### Текст для чтения
Летом 1951 года у Шервинского гостила Анна Ахматова. В Песках тогда еще не было высокой пассажирской платформы, и, провожая гостью, Сергей Васильевич переправился через реку со стулом в руках. Встав на стул, грузная уже в ту пору, грустная Анна Андреевна поднялась на высокую ступеньку вагона.
В Песках у художников, на снятых просторных дачах, поселились наши друзья: Раппопорты, Фрида Вигдорова с дочерьми и ее муж Александр Раскин, — друзья и надоумили нас летовать в Песках. Мы были — одна семья, не завидовали чужим верандам и бревенчатым стенам, чаще они, попав из леса в наше приволье, завидовали простору и близкой реке. В Песках стояла и стоит по сей день — добра ей, ныне, присно и во веки веков! — дача архитектора Фисенко, моей благодетельницы Лидии Витольдовны и их сына Алеши. Поселок в густом смешанном лесу, он тянется на многие версты через Конев Бор и дальше в сторону Коломны, до распахнутых лугов, где Москва-река готовится пасть в полноводную Оку.

### Задания для выполнения
**a.** Кто, согласно тексту о Песках, гостил у Шервинского летом 1951 года?
**b.** Переведите на английский язык предложение из текста о Песках: «Встав на стул, грузная уже в ту пору, грустная Анна Андреевна поднялась на высокую ступеньку вагона.»
**c.** Выведите фрагмент текста о Песках от слов «В Песках у художников, на» до слов «в полноводную Оку.» включительно.
Приведенные далее записи — отдельный материал.

### Исходные данные

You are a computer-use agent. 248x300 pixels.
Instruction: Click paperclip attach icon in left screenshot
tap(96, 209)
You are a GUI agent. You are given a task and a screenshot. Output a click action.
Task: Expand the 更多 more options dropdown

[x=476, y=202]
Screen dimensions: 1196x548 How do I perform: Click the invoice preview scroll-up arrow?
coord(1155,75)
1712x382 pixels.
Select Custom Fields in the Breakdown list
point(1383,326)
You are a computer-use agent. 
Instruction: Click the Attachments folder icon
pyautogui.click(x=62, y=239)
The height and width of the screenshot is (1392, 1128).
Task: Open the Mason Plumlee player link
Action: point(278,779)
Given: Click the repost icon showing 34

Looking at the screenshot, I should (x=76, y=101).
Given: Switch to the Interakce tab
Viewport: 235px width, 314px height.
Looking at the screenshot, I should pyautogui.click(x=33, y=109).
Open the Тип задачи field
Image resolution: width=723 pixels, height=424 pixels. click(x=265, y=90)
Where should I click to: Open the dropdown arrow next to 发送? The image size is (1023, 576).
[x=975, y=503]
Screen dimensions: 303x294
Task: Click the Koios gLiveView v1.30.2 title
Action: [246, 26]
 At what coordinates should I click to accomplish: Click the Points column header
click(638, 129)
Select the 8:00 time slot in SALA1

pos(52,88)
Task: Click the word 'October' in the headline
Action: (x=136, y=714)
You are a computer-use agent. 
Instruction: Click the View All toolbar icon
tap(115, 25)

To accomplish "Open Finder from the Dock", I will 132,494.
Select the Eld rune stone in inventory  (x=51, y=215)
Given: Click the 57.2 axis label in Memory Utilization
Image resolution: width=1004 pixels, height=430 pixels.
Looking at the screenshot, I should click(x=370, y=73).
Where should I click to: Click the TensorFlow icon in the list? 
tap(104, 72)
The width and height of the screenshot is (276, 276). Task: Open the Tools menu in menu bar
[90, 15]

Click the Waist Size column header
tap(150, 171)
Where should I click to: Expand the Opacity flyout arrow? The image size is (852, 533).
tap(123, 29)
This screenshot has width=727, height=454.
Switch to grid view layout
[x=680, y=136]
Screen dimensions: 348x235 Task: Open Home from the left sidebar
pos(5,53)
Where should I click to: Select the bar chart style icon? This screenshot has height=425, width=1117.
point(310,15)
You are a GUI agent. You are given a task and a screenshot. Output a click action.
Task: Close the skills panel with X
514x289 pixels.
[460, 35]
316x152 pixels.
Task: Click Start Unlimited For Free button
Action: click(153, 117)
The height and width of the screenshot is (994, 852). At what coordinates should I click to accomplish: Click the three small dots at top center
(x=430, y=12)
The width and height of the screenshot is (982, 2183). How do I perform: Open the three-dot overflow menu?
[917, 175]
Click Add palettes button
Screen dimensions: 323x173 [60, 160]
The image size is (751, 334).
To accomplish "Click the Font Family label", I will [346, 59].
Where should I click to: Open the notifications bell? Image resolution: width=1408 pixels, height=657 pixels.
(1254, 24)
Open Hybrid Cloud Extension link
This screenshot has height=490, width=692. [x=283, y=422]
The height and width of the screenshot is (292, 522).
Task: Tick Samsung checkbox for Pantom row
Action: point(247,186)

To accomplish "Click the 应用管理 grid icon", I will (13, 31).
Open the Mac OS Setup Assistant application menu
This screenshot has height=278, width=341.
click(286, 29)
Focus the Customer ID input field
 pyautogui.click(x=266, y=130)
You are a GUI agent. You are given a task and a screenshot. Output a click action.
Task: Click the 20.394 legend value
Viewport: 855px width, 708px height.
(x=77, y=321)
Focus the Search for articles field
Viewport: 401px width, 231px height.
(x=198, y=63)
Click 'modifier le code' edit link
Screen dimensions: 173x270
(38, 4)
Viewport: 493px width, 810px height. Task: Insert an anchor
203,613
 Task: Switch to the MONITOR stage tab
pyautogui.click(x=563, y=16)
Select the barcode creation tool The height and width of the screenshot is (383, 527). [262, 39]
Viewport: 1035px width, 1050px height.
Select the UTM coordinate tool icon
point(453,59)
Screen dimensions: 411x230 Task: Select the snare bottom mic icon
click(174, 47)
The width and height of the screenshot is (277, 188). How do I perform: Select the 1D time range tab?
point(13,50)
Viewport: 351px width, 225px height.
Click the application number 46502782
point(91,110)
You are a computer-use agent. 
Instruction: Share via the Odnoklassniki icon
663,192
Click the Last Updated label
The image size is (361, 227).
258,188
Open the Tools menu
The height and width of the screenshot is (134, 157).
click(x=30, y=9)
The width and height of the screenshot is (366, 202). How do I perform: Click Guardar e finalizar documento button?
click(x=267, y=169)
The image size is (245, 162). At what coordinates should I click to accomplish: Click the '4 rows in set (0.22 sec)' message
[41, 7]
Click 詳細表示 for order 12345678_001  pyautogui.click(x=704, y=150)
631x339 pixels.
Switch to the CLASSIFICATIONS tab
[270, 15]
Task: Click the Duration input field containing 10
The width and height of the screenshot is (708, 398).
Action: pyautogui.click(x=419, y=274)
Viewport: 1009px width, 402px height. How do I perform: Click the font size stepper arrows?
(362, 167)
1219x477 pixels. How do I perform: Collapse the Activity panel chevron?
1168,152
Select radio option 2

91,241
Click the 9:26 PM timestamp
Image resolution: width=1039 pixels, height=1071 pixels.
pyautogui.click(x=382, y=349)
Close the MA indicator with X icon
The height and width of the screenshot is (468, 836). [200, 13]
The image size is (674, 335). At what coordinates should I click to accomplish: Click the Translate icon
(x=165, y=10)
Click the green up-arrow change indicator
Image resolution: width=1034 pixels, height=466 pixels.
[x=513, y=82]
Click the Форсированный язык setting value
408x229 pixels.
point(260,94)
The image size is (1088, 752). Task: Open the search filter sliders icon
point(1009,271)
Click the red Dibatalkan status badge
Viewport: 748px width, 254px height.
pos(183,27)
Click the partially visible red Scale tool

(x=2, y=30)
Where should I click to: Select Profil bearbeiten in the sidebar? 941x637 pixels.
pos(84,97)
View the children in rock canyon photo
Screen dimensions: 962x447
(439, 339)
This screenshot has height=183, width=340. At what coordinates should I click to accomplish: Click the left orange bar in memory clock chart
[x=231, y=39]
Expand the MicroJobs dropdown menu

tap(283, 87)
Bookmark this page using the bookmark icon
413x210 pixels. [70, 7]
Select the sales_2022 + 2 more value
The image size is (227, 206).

### Результаты по заданиям
**a.** Анна Ахматова.

**b.** Standing on the chair, Anna Andreevna, already heavy by that time and sad, climbed up onto the high step of the railway car.

**c.**
В Песках у художников, на снятых просторных дачах, поселились наши друзья: Раппопорты, Фрида Вигдорова с дочерьми и ее муж Александр Раскин, — друзья и надоумили нас летовать в Песках. Мы были — одна семья, не завидовали чужим верандам и бревенчатым стенам, чаще они, попав из леса в наше приволье, завидовали простору и близкой реке. В Песках стояла и стоит по сей день — добра ей, ныне, присно и во веки веков! — дача архитектора Фисенко, моей благодетельницы Лидии Витольдовны и их сына Алеши. Поселок в густом смешанном лесу, он тянется на многие версты через Конев Бор и дальше в сторону Коломны, до распахнутых лугов, где Москва-река готовится пасть в полноводную Оку.